■ **Exercise objective**
If a line in the records contains the word "agent", count it; state the resulting number and nothing more.

■ **Given data**
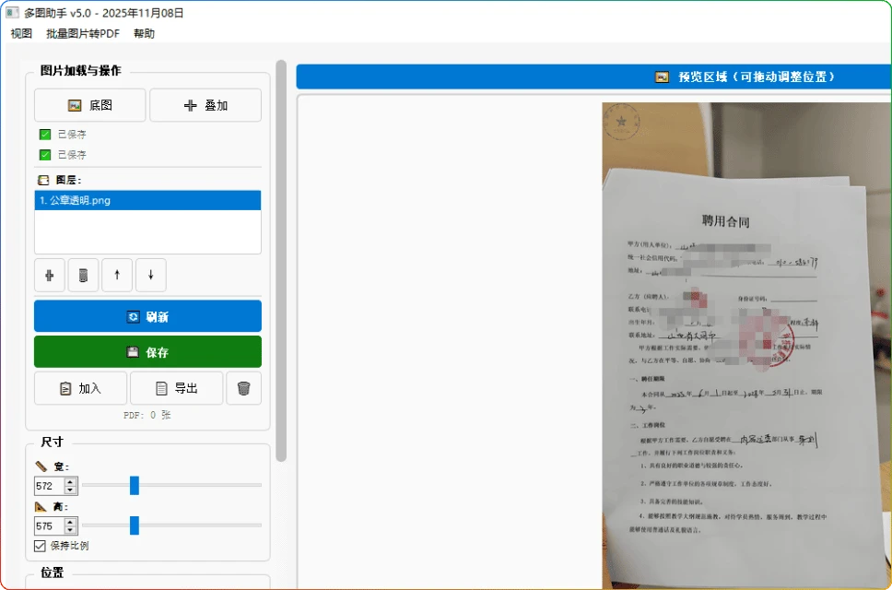
Task: Click the green 保存 save button
Action: pyautogui.click(x=147, y=351)
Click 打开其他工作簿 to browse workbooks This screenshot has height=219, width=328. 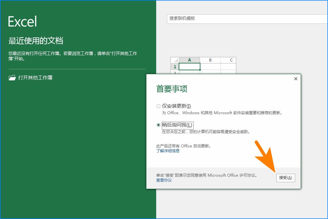[36, 77]
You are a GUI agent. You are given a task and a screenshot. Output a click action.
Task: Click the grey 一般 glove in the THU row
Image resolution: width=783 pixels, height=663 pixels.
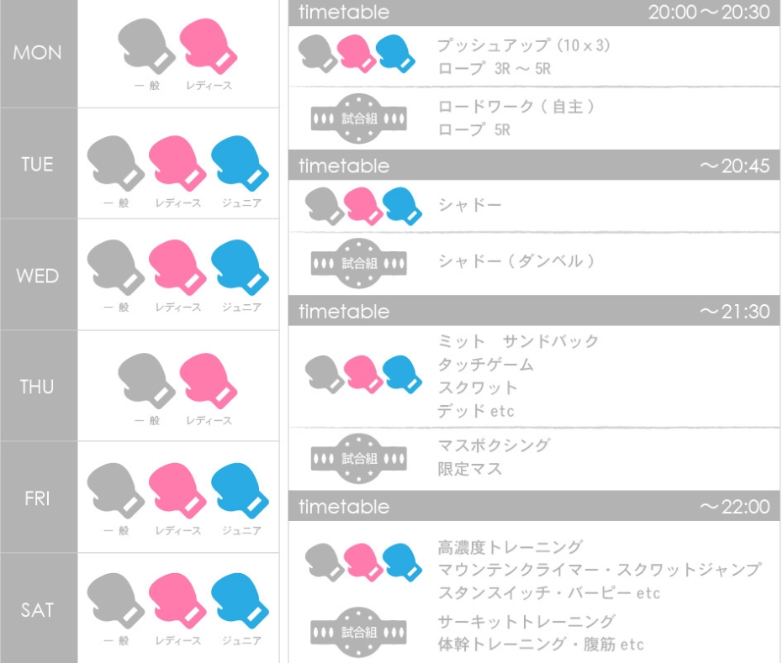click(146, 380)
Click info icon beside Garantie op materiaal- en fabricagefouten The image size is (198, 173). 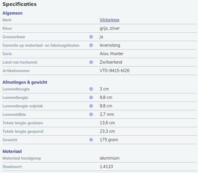pyautogui.click(x=91, y=45)
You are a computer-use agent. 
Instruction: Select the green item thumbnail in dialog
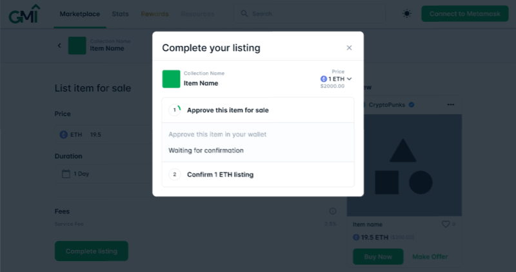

■ **Solution**
2